#### WHAT YOU NEED TO DO:
Without the pictures, print the lines from the one holding "This screenshot has width=610, height=378." through the last line below, both included, exactly as they stand.

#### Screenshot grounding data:
-*-

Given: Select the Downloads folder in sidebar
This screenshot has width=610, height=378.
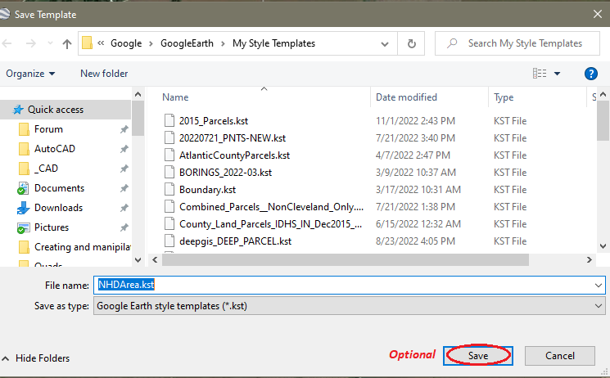Looking at the screenshot, I should 58,208.
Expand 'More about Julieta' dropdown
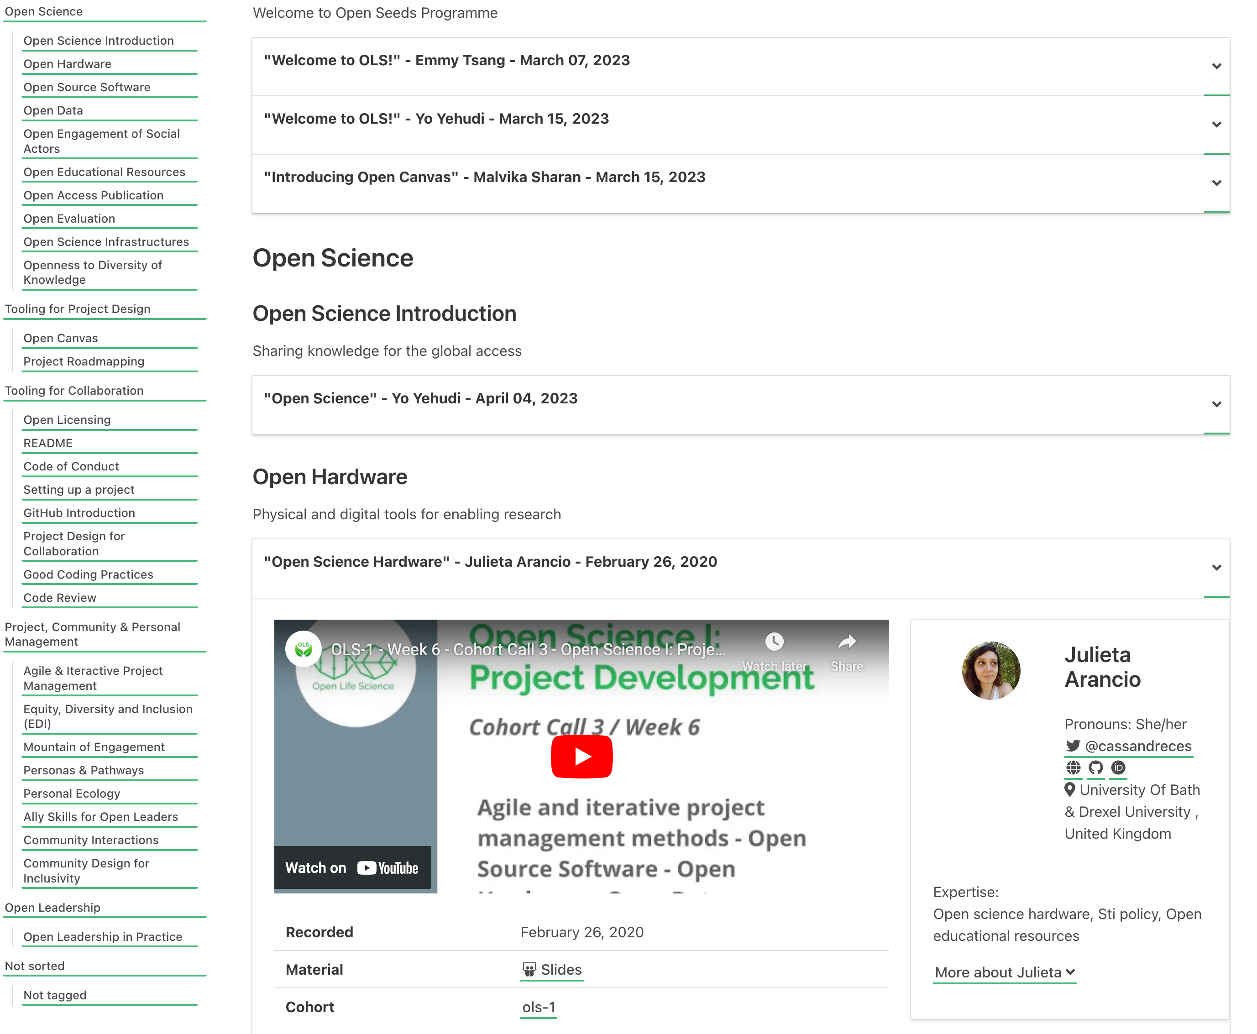This screenshot has width=1257, height=1034. [1004, 971]
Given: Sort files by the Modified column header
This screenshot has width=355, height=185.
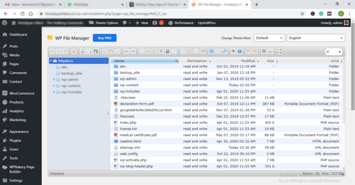Looking at the screenshot, I should (x=247, y=61).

-*-

#### COMPLETED TASK:
This screenshot has width=610, height=378.
Looking at the screenshot, I should 58,208.
Expand 'More about Julieta' dropdown
This screenshot has width=1257, height=1034. [1004, 971]
Given: Sort files by the Modified column header
This screenshot has width=355, height=185.
Looking at the screenshot, I should (x=247, y=61).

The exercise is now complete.